Les passions d'Héloïse
par Claude Habib
Qui était l' «épouse» d'Abélard? Les lettres attribuées aux amants du XIIe
siècle et une biographie de l'abbesse en offrent deux interprétations.
L'Express du 28/03/2005
http://livres.lexpress.fr/critique.asp/idC=9922/idR=12/idG=8

C'est un étrange objet que ces Lettres des deux amants, qui nous
parviennent du Moyen Age. Le manuscrit découvert à la bibliothèque de
Troyes, il y a trente ans, est une copie du XVe siècle. La correspondance
originale a disparu. Contestée par une partie des médiévistes, l'attribution
à Héloïse et Abélard rallie un nombre croissant de spécialistes.

Libre choix plutôt que passion. Entre l'homme et la femme, il
est exclusivement question d'amour. Ils en traitent poétiquement,
philosophiquement, de manière complexe et de manière brûlante: «Ô corps
plein de sève, ô parfum ineffable que le tien; dévoile ce que tu caches,
révèle ce que tu gardes dissimulé, que jaillisse enfin cette fontaine de tes
douceurs...» La femme se présente comme l'élève, mais c'est elle qui pousse
aux définitions: elle voudrait que le sentiment soit dilectio plutôt
qu'amor - libre choix plutôt que passion. Ainsi, il serait fondé en raison,
il durerait toujours. L'homme ne dit pas non, mais il lui répond dans la
langue du désir: «Tu es mon rassasiement dans la faim, ma satiété dans la
soif, mon repos dans la fatigue.» On entend deux voix distinctes qui
chantent un même amour, au bord de la dissonance. Certaines formules font
penser à l'Orient de Gobineau: ma vie, mes yeux, ma lumière. C'est tantôt
écourant comme un loukoum, tantôt saisissant comme un transport.

Dans ce roucoulement entrecoupé, des événements se produisent:
la femme se fâche, s'apaise, souffre à nouveau. Sylvain Piron propose avant
les lettres une précieuse Reconstitution de l'intrigue, qu'il vaut mieux
lire après. Son interprétation dégage des séquences d'une manière
convaincante et modeste: il ne prétend pas lever toutes les obscurités, il
ne bluffe pas. Ses qualités critiques brillent aussi dans la postface,
consacrée à l'authenticité et à l'attribution des lettres. La présentation
des faits est sobre sans être sèche, la déduction, patiente, laisse
affleurer une note d'allégresse. L'examen de la thèse adverse - ces lettres
seraient un faux littéraire forgé un siècle plus tard - ne manque ni de
mordant ni de déférence. Sylvain Piron, convaincu que les lettres sont
authentiques, donne envie de le croire.

Rendre justice à cette femme unique. Guy Lobrichon conte une
tout autre histoire. Sortir Héloïse de l'ombre d'Abélard, tel est son
projet. Il croit par là rendre justice à cette femme unique. La grande
amoureuse est convertie en femme chef d'entreprise: ce qui intéresse le
biographe, ce n'est pas l'amante, c'est l'abbesse. Donc on saura tout sur
Héloïse sans Abélard, Héloïse entre 45 et 70 ans, gérant au mieux son
Paraclet, une maison pieuse et qui prospère. Le couvent essaime en six
prieurés - un beau résultat, même si c'est peu comparé à Fontevraud.
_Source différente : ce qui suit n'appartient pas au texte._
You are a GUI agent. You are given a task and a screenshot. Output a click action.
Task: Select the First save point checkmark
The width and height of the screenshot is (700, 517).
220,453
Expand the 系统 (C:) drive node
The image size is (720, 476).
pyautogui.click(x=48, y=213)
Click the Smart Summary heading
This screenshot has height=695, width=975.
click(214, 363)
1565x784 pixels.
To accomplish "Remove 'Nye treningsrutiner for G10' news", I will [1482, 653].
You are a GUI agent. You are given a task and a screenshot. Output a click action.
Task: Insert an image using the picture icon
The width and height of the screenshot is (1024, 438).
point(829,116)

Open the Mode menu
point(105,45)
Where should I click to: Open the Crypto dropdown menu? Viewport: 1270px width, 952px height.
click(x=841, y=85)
Guy Lobrichon milite pour l'indépendance d'Héloïse. Il n'aime
guère Abélard. L'orgueil du philosophe l'exaspère, son caractère anguleux le
heurte, son égoïsme lui semble odieux. Tout de même, quand il l'appelle l'
«infernal mari», on se dit qu'il s'égare. Il laisse entendre qu'avant d'être
castré Abélard avait commencé à se lasser de sa femme. L'entrée en religion
d'Héloïse prend des airs de répudiation. Même en admettant cette version,
comment faire du Paraclet une réponse à la tyrannie masculine? Le Paraclet
est au départ un oratoire édifié par Abélard. Il en a fait don à sa femme
pour qu'elle y fonde un couvent. Il a voulu y être enterré. Héloïse y fut
inhumée près de lui. Où donc est la rupture, où est l'indépendance?
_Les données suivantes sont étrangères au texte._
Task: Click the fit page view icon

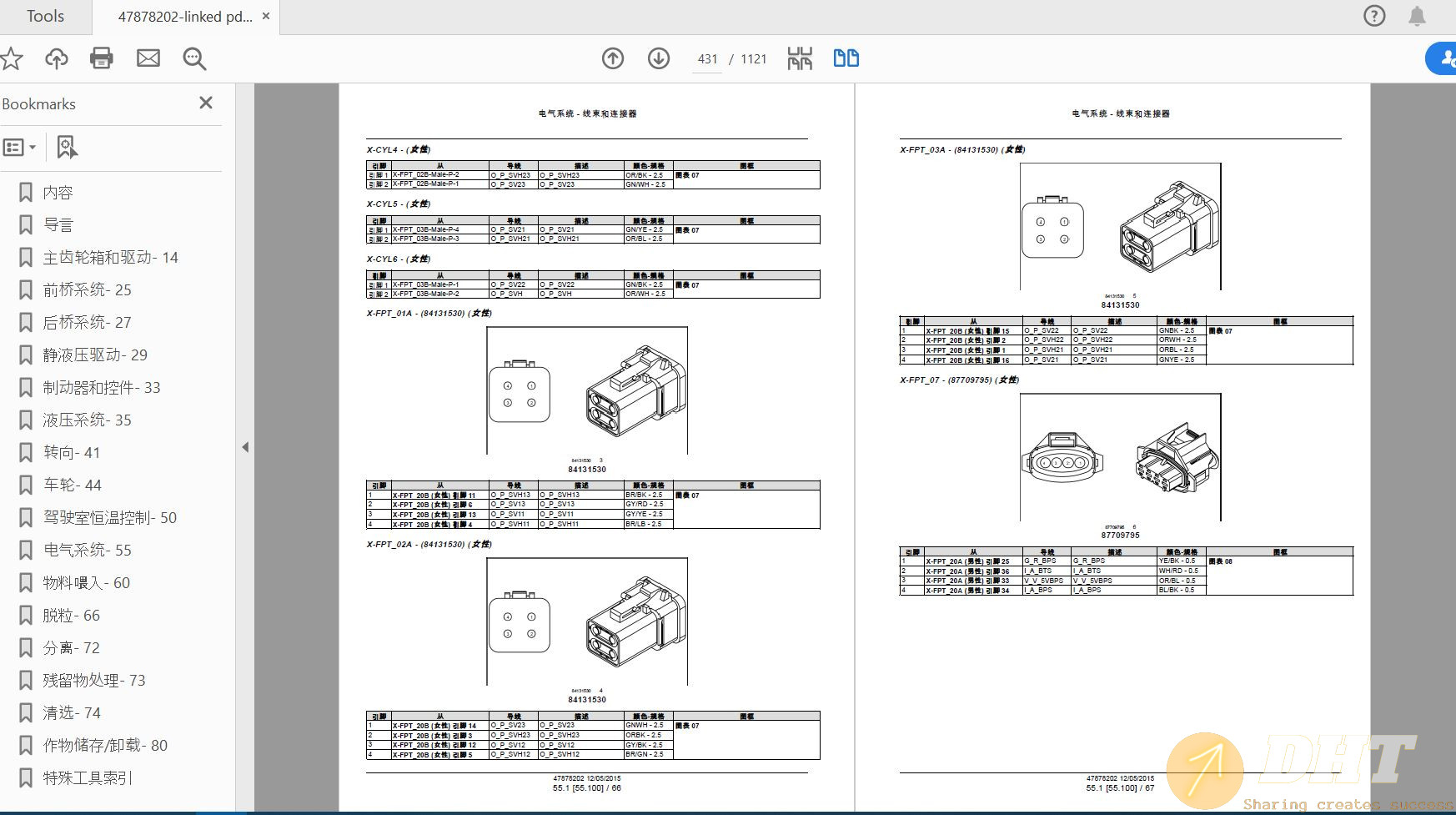Action: [x=800, y=58]
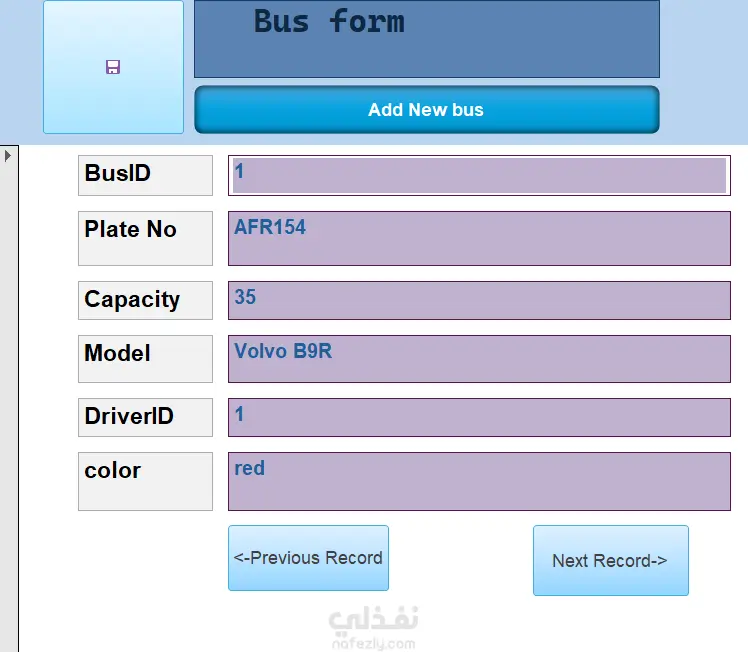Screen dimensions: 748x652
Task: Advance to the Next Record
Action: (x=610, y=560)
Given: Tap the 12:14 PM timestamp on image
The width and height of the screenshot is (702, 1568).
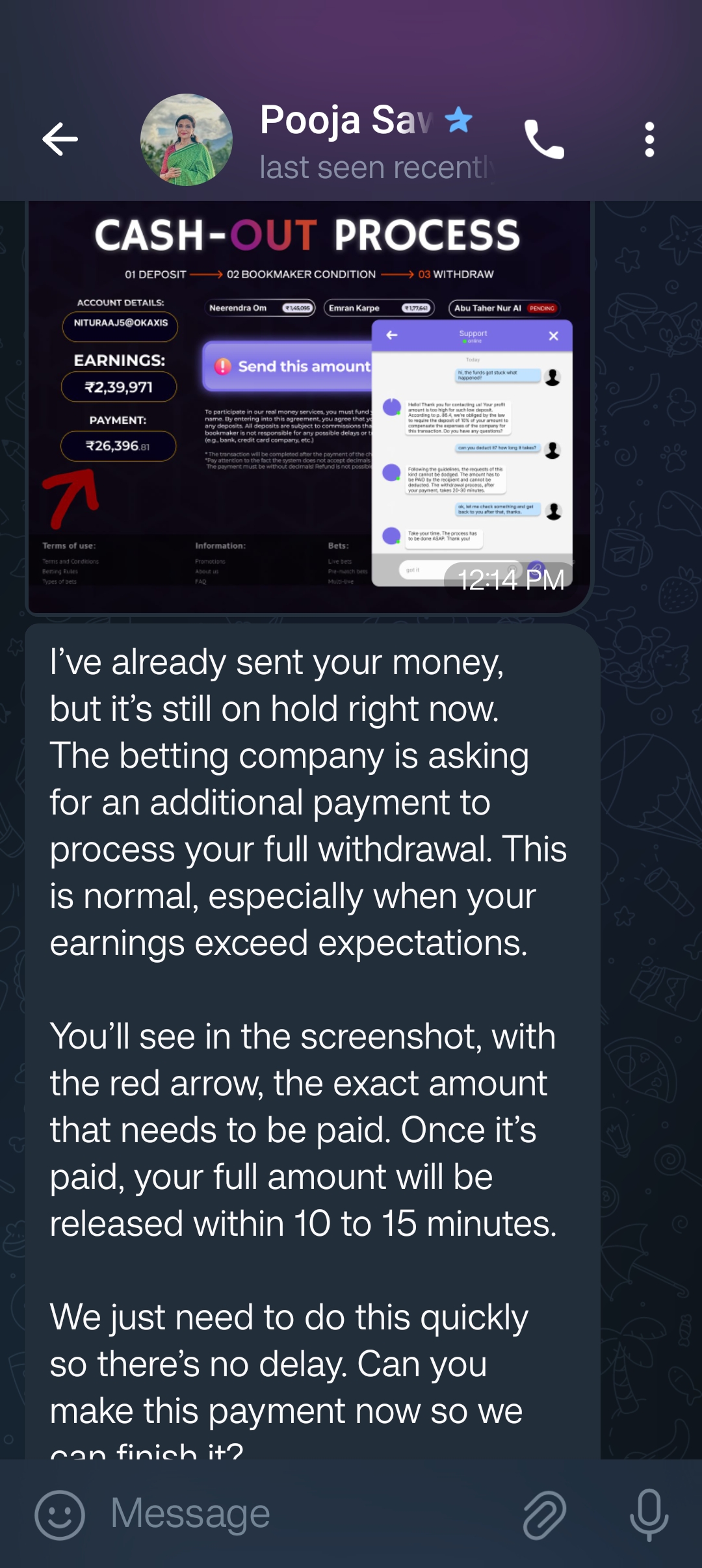Looking at the screenshot, I should click(x=511, y=579).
Puisque cette union exceptionnelle ne l'intéresse pas, il aurait
pu choisir une autre abbesse. Le monde ne manque pas de matrones. Mais non.
Ce que Guy Lobrichon veut décrire, c'est la vie qui se dégage de l'amour et
qui l'efface: l'histoire du papillon qui devient chenille. Une curieuse idée
de success story.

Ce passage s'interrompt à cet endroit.